Are you doing anything different in terms of your preparation or in terms of the way you shadowbox or move or train?
It's a good trick, but we all know what happens when that trick don't land.
You've lost.
You need more than one punch to beat me.
You need to be able to set it up with footwork, speed, feints, movement, and he doesn't have any of that.
If the great Klitschko who had excellent footwork and ability to set that big punch up couldn't do it, what chance has the big swinger got of doing it?
If I get hit by a swinging right hand as a serve knocking out, it's my fault.
I want it to knock me out.
If I let Wilder swing one of those wild punches from the back of the hall and hit me and knock me out, then I'll say thank you very much.

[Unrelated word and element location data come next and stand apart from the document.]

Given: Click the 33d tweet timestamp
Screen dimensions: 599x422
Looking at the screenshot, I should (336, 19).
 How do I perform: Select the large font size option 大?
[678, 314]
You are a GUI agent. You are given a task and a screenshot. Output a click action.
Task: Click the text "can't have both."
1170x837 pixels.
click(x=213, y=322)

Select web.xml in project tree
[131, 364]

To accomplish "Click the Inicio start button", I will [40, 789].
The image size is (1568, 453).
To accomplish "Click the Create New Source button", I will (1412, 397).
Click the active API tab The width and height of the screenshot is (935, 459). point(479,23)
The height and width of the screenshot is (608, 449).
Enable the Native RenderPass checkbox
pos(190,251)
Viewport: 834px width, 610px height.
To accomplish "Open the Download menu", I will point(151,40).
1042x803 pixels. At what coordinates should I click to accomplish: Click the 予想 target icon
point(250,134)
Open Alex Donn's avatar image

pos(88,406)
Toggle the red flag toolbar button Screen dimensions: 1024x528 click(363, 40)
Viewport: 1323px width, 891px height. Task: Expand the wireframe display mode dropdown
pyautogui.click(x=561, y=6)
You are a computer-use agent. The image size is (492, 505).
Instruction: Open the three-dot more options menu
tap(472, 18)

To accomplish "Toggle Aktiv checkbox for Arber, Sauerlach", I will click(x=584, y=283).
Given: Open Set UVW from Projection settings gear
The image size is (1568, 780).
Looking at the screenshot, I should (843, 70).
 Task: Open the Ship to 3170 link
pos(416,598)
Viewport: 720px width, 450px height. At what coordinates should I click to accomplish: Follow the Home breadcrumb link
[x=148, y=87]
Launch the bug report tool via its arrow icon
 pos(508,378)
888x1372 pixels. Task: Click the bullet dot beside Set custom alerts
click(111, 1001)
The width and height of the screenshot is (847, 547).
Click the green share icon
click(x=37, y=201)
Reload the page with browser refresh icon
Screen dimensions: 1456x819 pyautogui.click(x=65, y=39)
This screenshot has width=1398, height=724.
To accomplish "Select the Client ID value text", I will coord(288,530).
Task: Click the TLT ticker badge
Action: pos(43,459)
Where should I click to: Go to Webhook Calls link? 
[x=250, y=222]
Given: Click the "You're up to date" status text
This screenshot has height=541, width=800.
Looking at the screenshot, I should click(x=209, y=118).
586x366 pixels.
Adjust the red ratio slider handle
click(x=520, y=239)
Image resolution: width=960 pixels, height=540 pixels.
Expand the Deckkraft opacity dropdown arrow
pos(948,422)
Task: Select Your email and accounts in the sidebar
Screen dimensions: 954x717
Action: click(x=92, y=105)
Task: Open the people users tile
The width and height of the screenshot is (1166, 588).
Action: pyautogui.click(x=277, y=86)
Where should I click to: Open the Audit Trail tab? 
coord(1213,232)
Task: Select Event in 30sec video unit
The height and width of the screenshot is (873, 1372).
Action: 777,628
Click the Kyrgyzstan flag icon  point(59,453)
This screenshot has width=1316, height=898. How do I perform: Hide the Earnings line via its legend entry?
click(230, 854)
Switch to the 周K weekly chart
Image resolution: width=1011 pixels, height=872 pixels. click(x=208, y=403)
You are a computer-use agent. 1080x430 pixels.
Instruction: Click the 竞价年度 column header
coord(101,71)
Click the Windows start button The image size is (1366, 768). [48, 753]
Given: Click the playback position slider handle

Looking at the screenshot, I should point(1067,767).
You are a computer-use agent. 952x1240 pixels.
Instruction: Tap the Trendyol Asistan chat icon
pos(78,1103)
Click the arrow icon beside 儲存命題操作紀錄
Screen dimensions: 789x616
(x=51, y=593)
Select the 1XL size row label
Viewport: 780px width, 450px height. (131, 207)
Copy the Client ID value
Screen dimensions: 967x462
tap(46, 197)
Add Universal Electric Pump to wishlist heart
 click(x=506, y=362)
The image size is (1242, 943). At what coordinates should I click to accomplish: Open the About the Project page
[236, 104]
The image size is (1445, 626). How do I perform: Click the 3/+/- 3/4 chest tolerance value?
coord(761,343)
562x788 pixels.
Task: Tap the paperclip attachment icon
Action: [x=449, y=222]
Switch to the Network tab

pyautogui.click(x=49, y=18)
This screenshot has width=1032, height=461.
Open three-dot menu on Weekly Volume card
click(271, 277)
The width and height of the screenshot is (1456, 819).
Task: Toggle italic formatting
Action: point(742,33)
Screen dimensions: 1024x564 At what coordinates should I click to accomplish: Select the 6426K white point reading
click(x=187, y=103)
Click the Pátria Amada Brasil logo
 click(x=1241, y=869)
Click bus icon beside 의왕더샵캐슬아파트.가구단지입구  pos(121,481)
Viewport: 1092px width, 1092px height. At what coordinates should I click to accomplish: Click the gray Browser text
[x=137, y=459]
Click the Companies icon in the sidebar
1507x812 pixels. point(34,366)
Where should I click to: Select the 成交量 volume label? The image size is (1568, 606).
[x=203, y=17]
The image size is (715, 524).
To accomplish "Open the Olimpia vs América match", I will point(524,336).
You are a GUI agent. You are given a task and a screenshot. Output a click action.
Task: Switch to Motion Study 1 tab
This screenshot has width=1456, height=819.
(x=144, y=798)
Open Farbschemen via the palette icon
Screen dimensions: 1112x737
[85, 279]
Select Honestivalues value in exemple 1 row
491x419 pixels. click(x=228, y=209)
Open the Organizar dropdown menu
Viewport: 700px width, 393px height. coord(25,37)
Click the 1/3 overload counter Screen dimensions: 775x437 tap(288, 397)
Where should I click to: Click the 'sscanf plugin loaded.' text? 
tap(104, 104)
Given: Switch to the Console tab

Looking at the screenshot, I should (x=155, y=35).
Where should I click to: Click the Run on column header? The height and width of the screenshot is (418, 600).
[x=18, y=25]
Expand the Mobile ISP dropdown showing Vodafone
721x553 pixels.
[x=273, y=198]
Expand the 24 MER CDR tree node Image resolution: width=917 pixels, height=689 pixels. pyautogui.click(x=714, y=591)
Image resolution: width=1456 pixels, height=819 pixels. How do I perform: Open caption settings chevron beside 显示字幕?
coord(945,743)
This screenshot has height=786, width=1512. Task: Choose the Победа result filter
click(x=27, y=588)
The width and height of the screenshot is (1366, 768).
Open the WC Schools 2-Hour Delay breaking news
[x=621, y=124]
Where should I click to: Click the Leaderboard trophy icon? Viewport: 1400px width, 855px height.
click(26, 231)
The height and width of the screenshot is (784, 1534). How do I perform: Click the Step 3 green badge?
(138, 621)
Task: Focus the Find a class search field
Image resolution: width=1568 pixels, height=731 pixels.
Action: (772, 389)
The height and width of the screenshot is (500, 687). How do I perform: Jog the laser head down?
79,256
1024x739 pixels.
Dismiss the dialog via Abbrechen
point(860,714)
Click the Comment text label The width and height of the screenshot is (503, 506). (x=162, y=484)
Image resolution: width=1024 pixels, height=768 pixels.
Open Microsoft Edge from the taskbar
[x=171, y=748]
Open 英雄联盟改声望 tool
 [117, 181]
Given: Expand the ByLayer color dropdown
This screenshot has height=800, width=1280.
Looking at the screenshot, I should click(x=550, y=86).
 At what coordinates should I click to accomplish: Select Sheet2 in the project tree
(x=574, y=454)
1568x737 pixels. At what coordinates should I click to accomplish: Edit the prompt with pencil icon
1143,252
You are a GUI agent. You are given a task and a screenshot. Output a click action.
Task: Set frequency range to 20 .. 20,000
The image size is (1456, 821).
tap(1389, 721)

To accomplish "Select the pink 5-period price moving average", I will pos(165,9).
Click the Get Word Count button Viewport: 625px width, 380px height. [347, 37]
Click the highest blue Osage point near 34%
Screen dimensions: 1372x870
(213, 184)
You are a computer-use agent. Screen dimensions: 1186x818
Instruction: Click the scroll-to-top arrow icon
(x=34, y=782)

You put me out of my misery.
God bless you, Wilder.
Because obviously...
I can't be a great fighter that I think I am if I'm getting knocked out by swinging punches.
It's just not possible.
I don't take big shots anymore.
Years ago, before pre-2013, I used to take everything, bang in the face, try and walk through and use my sheer strength, size and aggression and heart and determination to get through everything.
But as I stepped up in levels, I realised that wasn't going to get me anywhere but a good hiding, a good punching in the face.
So I changed my style to boxing and moving, slipping and sliding.
People have never seen me take any big shots because I'll just ride them.
A bit like Muhammad Ali used to do.
He used to take the shots on the gloves, go with it, slip, slide, roll.
Even as powerful as George Foreman was, he was a heavy favourite going in, knocked out Frazier and Frazier beat Ali and he had great fights over 15 rounds.
It didn't help him in that fight because he used his greatest asset against him.
And if I can use Deontay Wilde's own power against him, then I've won.
He's looking for one punch, I'm not.
So there we go.
And I don't believe if he can't land that punch, he's lost every round.
Even his promoter, Lou DiBella, said recently, he said, if he doesn't knock Tyson down and knock him out, I don't see how he can win.